The second model accuracy measure is mean absolute error (MAE) (Figure 9b). For DS1, mean MAE_DS1 is 0.17 m/s, which is within the typical GS measurement accuracy. Moreover, there is no temporal trend in MAE_DS1. This does not apply for DS2, where mean MAE_DS2 for all events before storm Lothar is 2.2 m/s. After 1999 MAE_DS2 = 1.7 m/s.

From the presented error measures it is concluded that the simulated GS fields very reasonably reconstruct historical GS fields.

In general, it can be assumed that model accuracy is very high in areas with high measurement station density. To test if at a lower station density model accuracy decreases, the DS2 station-related mean absolute percentage error (MAPE) of GS over all storm events was calculated (Figure 10). MAPE is used here to compensate for the spatial differences in GS level in the study area. It was found that the median of all MAPE values is 7.34%. No clear spatial MAPE pattern occurs. Furthermore, no correlation between station density and MAPE was found, indicating that the model accuracy does not depend on the station density. It is therefore assumed that the GS model can be reliably applied throughout the study area.

4. Conclusions

In this study, it could be shown that on the basis of a large number of storms, it is possible to separate individual storm events from the median storm field over Germany. This enables both the probabilistic and spatially explicit quantification of the (1) storm hazard associated with the median gust speed field and (2) storm hazard associated with single catastrophic storm events. The results from the simulation clearly demonstrate that each storm event leads to unique gust speed fields.

It is obvious that the storm-specific gust speed fields show completely different characteristics in the study area. A good example of their variability is the comparison of storm Lothar with storm Kyrill. Due to the event-specific characteristics of their gust speed fields, the two storms led to significantly different damage patterns. The catastrophic damage caused by storm Lothar can be explained by the fact that its gust speed field intensity deviates most strongly from the median gust speed field in a narrowly defined area where many objects such as forests and buildings, which could not withstand the extreme wind loads connected with the gusts, occurred. This is also expressed by the unique shape of the survival function associated with storm Lothar.
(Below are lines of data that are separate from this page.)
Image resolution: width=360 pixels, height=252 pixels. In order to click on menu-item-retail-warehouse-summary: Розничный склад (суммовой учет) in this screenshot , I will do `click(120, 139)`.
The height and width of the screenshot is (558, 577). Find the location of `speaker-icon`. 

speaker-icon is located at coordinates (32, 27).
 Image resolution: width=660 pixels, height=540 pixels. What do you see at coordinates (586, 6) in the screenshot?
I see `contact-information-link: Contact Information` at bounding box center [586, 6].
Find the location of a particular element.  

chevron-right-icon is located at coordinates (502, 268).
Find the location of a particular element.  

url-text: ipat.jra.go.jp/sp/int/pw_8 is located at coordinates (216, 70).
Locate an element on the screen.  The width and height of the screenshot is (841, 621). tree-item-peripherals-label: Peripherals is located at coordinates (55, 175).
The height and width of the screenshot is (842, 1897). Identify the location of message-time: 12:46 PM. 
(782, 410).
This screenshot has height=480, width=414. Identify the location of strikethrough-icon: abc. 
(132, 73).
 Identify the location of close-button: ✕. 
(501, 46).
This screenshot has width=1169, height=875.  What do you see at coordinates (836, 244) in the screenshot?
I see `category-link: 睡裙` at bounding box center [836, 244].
The simulated gust speed fields now make it possible to explicitly assign the damage caused by individual storm events to a specific gust speed intensity. Due to the probabilistic modeling approach, one is no longer bound to the analysis of individual storm events, but can make spatially high-resolution statements about the storm hazard independent of storm events, which can ultimately lead to better risk management. Moreover, the probabilistic structure of the model enables the development of storm event scenarios under climate change in future studies.